YOUR INSTRUCTIONS ▸ Exactly as they appear, copy the lines from the one holding "Task: Click the 'Registering a users' heading" through the end of the records, leaving pictures out.

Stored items
- - - - - - -
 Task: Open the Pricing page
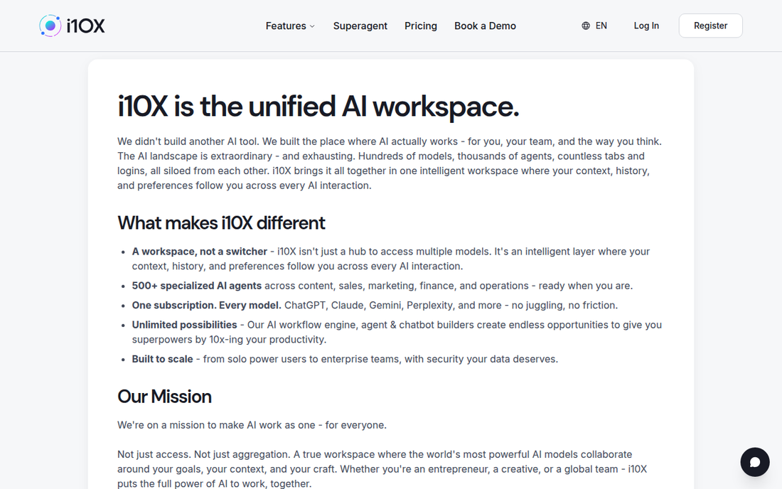pyautogui.click(x=420, y=26)
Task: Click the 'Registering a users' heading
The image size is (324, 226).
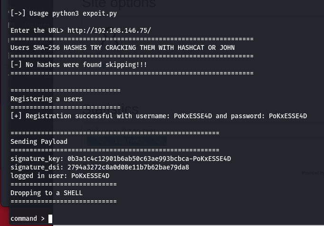Action: tap(47, 99)
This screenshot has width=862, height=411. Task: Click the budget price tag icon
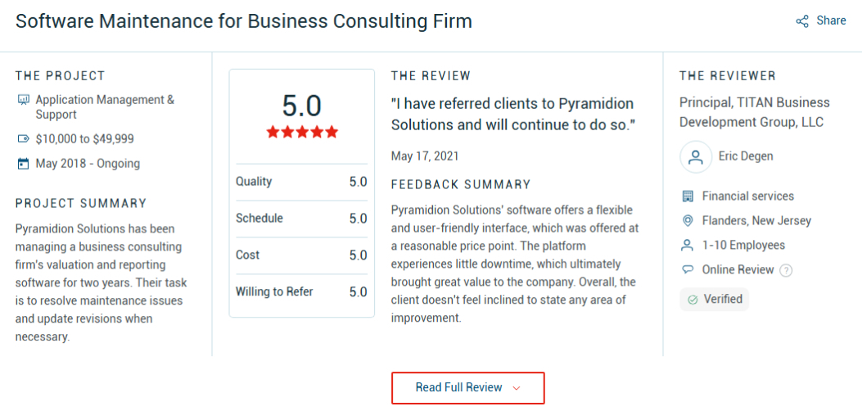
- - - - - - -
RESULT OF THE EXERCISE ▸
Task: Click the 'Registering a users' heading
The image size is (324, 226).
Action: tap(47, 99)
This screenshot has width=862, height=411. Task: Click the budget price tag icon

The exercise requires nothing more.